=== WORK REQUIRED ===
Give the records from the line containing "The height and" through the end of the records as a two-column CSV with the headers input and output, one row per record. Put each record's text and its answer in a single quoted field, replacing line breaks with spaces.
— start of MATERIAL FOR THIS EXERCISE —
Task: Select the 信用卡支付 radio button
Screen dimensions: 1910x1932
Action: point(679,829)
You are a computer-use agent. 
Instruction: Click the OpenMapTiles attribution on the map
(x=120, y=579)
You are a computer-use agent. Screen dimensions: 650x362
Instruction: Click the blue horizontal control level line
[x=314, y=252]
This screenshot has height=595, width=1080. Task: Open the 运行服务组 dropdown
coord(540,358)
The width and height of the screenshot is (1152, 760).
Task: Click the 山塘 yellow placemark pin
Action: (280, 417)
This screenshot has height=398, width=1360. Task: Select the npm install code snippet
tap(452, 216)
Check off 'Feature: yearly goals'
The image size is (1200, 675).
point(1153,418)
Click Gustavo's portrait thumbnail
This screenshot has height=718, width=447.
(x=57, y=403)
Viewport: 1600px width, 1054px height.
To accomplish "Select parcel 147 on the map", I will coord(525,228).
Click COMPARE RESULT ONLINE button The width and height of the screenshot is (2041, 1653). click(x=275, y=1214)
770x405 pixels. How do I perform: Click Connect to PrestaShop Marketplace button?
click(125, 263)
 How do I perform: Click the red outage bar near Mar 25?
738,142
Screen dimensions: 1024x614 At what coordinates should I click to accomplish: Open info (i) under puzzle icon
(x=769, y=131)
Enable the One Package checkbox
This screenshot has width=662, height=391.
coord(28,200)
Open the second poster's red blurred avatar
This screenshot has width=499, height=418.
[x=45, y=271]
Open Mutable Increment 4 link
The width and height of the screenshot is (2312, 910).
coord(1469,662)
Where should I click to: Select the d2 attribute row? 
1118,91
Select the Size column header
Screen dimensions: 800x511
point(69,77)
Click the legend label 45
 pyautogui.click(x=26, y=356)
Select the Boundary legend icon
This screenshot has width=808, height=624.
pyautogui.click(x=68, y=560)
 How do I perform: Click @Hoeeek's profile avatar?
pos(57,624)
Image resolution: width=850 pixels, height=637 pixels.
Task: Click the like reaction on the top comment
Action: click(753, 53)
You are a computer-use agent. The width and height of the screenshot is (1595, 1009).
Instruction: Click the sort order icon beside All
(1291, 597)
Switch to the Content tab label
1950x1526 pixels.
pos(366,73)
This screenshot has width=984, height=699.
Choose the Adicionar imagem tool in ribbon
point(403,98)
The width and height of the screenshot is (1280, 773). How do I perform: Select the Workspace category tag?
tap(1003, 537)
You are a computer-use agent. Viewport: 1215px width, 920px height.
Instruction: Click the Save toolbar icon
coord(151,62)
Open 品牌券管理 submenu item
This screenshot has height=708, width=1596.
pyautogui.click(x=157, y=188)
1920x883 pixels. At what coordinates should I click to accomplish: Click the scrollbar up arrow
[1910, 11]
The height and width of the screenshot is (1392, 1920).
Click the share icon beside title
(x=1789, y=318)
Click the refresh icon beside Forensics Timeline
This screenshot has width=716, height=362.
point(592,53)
— end of MATERIAL FOR THIS EXERCISE —
=== SOLUTION BELOW ===
input,output
"The height and width of the screenshot is (1392, 1920). Click the share icon beside title","(x=1789, y=318)"
"Click the refresh icon beside Forensics Timeline This screenshot has width=716, height=362.","point(592,53)"